[Data entries]
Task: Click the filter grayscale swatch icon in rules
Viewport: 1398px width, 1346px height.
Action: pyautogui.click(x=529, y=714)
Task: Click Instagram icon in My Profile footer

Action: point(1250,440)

What is being asked.
All of the records shown above should be reproduced exactly.

Answer section.
Task: Click the filter grayscale swatch icon in rules
Viewport: 1398px width, 1346px height.
Action: pyautogui.click(x=529, y=714)
Task: Click Instagram icon in My Profile footer

Action: point(1250,440)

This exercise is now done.